In no time I could transfer a picture to my horns using transfer paper then just trace them with a 1/16 bit installed in my Dremil flexible shaft. If I needed the engavings bigger like for names, I would either lay the bit tip at a slight angle or exchange with a 5/64,3/32,7/64 or go to straight to a 1/8" and maintain a 90 degree angle to the surface. Laziness taught me just stay with the 1/16. (See pic #2)

To accent, I would paint them after the second coat of clear spray with a Sharpee. Then spray again after I was sure the Sharpee ink was dry. Seems at time if you fail to do this method, ink from the Sharpee would finger into the horn material sometimes. Especially on yearling Horns that tend to be softer than mature cow horns.

Pic: #1









Pic: # 2


----------



## Bigdrowdy1 (Jan 29, 2010)

Thanks Duck I have a few horns that aint goona make the grade so I might give it a shot.


----------



## SWAMPBUCK10PT (Apr 5, 2010)

*Rodney-----------I really like my little Howler--Thanks its perfect-----skip*


----------



## prairiewolf (Feb 19, 2012)

I took the little Horn Howler Rodney sent me as part of a wood swap, which I think I got the better end of the deal with the howler included !!

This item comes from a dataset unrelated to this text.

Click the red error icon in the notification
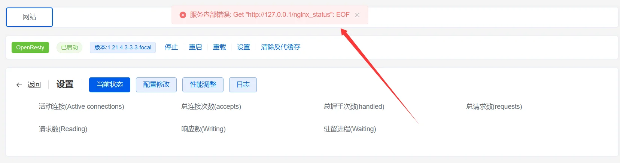The width and height of the screenshot is (620, 163). pos(183,15)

As most know I am a call maker also and have tried to help guys just starting out and also make horn holwers. let me just say, the howler I received is great and sounds awesome. I dont think a better one could be made !! I tired it out this past weekend and will have a story on it when I post my hunt.


----------



## Bigdrowdy1 (Jan 29, 2010)

Ruger had asked me to post some more howlers once I got more horns in so here they are. Work has been nuts and trying to do these and turkey season coming up has been heck tic to say these least. Since it is so late in the season I will let them go for $35 a piece. The large white horn is spoken for already. I have promised it out to C2C for field testing. We don't have any Wolves in Texas so you tube is my sounds for learning. If anyone else is interested in one just let me know or shoot me a message. Ruger you have first shot so just let me know. Guys the pictures suck we have had rain the last 2 days and the sun was setting when I took these pictures. If you want better pictures let me know and I will try and get them for you.


----------



## Ruger (Jan 22, 2011)

Those are some beauties, I like the contraption on the far left. I'll send you a pm.


----------



## Bigdrowdy1 (Jan 29, 2010)

Poormans make shift striker after loosing my in the woods.


----------



## prairiewolf (Feb 19, 2012)

Great looking howlers Rodney, and guys, I can attest Rodneys howlers sound great !!!


----------



## C2C (Mar 17, 2012)

Great looking calls Rodney , can't wait to try it ! You tube sounds are as real as you can get other than being in the field .


----------



## youngdon (Mar 10, 2010)

Beautiful work as always Rodney.


----------



## pokeyjeeper (Sep 5, 2013)

Great looking howler big d


----------



## Bigdrowdy1 (Jan 29, 2010)

Thanks guys. C2C i got your address and will let you know when I finish it and ready to ship bud.


----------